Dataset entries: Begin

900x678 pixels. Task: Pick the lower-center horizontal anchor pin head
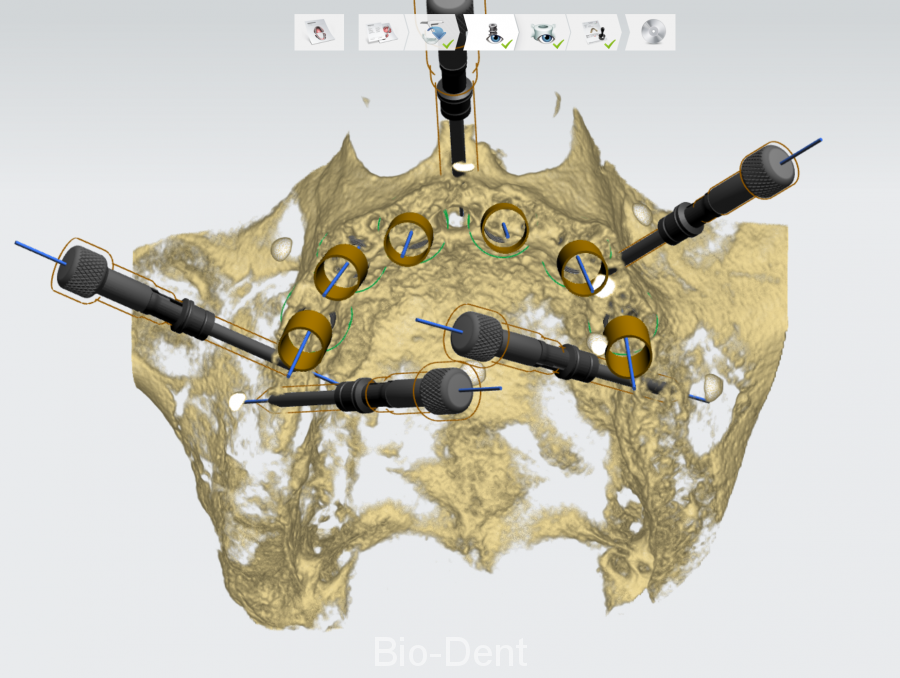point(441,390)

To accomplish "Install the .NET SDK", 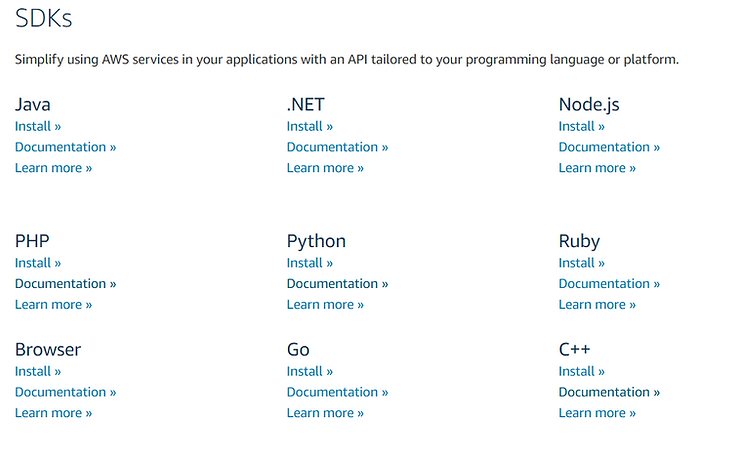I will pyautogui.click(x=309, y=126).
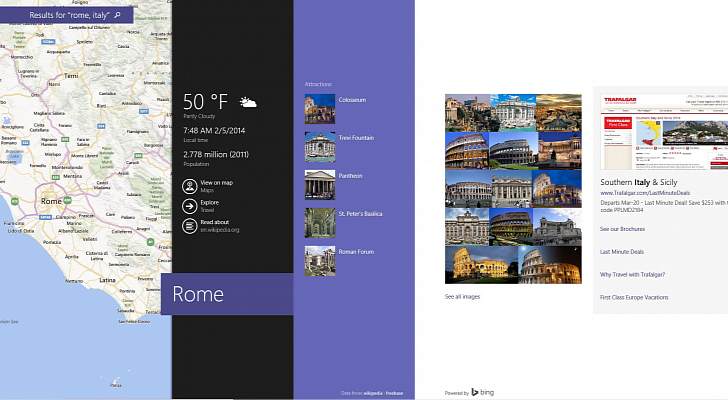Click the Bing logo at the bottom
728x400 pixels.
(485, 392)
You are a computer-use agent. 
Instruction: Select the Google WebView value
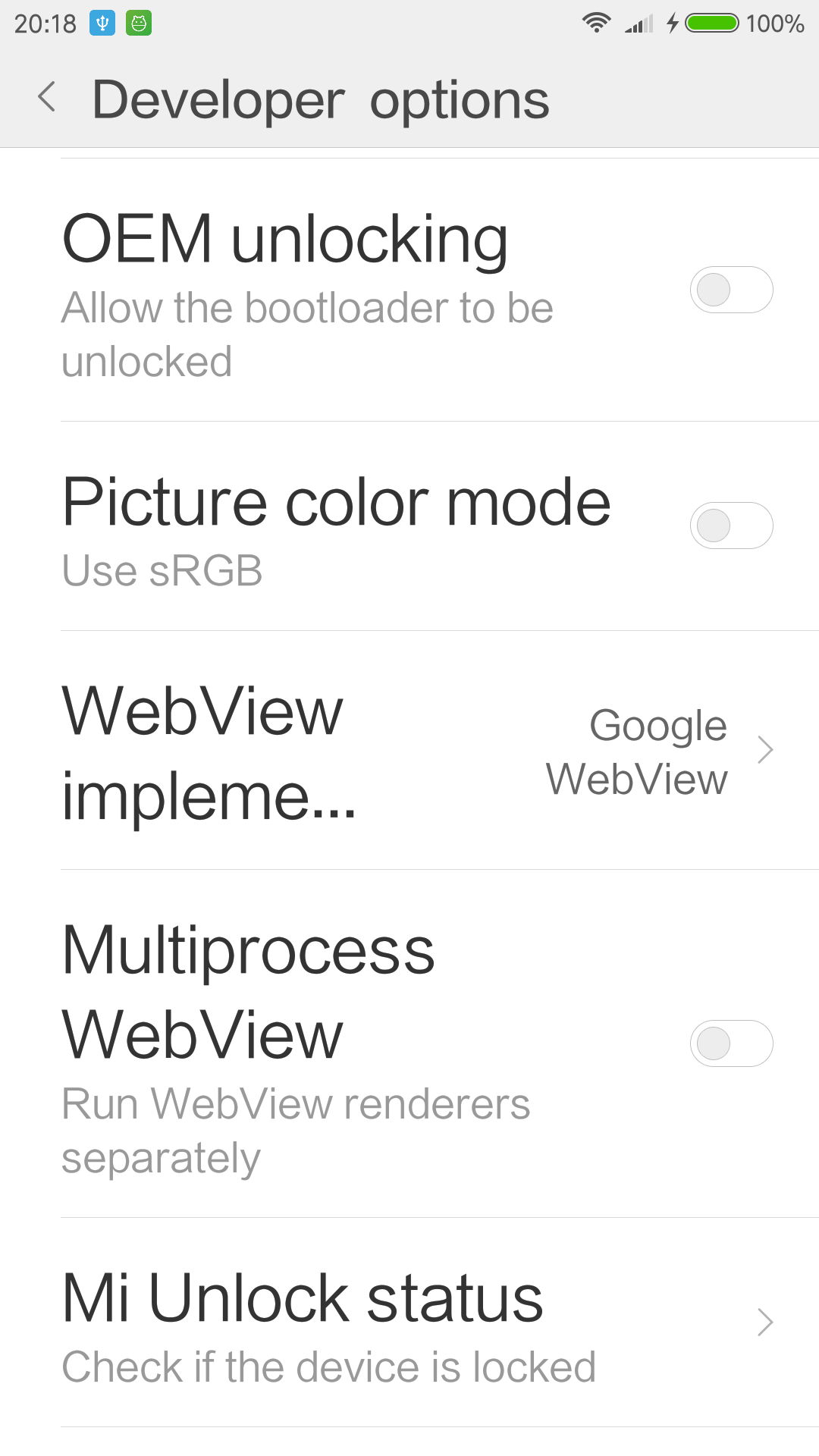click(x=637, y=752)
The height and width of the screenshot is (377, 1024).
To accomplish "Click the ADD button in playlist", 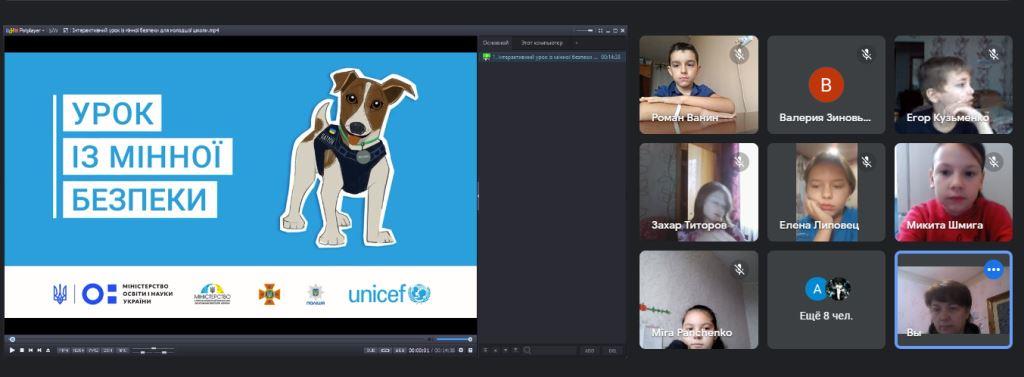I will point(589,350).
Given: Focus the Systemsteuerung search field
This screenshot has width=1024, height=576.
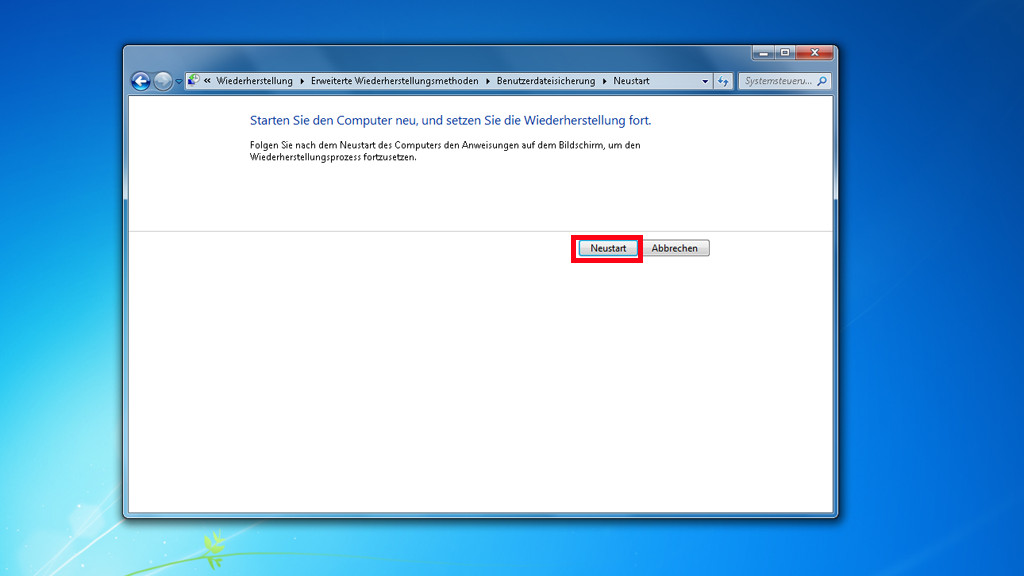Looking at the screenshot, I should [x=778, y=82].
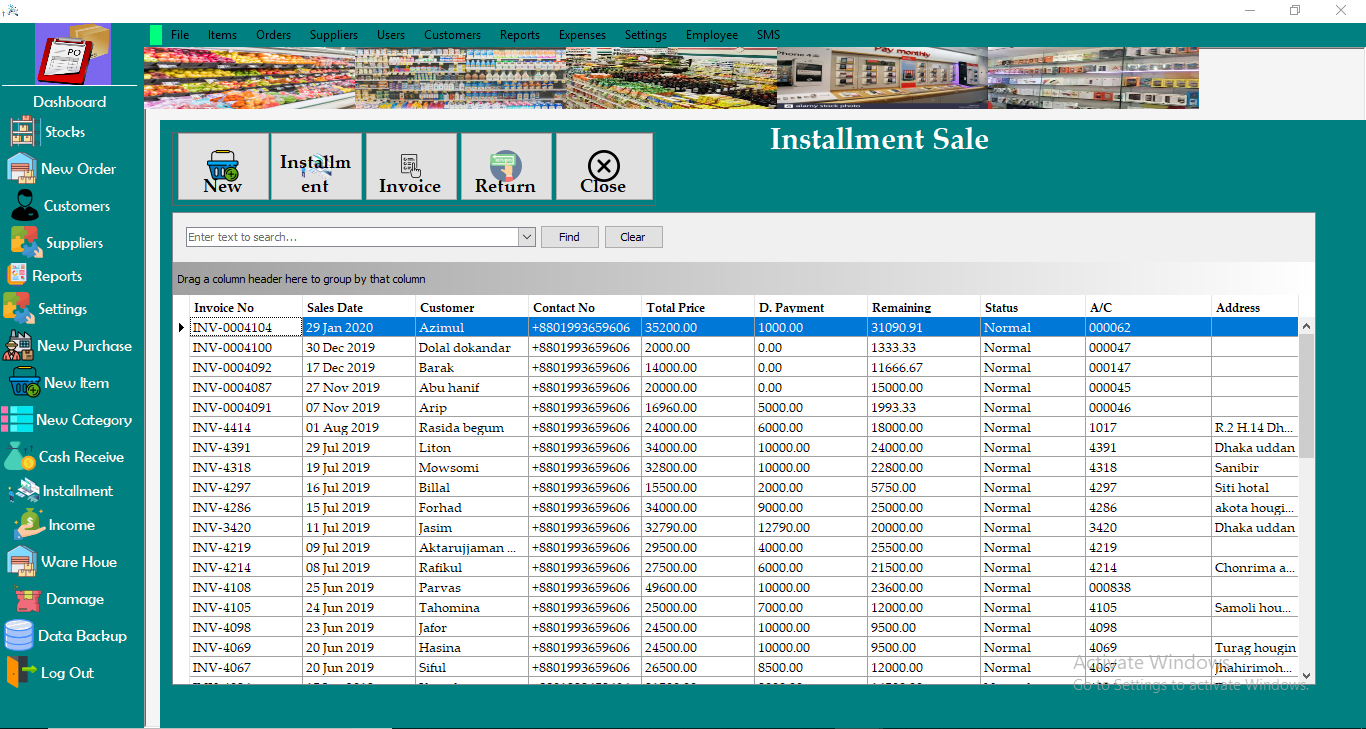This screenshot has width=1366, height=729.
Task: Expand the search field dropdown arrow
Action: point(526,237)
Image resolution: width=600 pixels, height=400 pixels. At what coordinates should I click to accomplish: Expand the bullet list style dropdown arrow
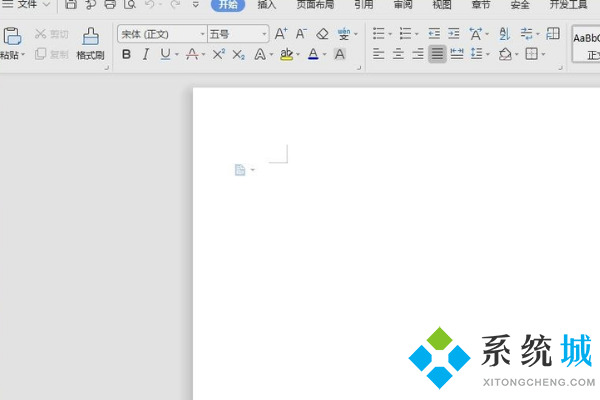pos(391,34)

Dataset entries: End

*Your goal*:
Retype only the lines from the one with "Image resolution: width=600" through the final line of the entries, please, and keep the pictures out.

*Worked solution*:
Image resolution: width=600 pixels, height=400 pixels. At what coordinates should I click to accomplish: Expand the bullet list style dropdown arrow
pos(391,34)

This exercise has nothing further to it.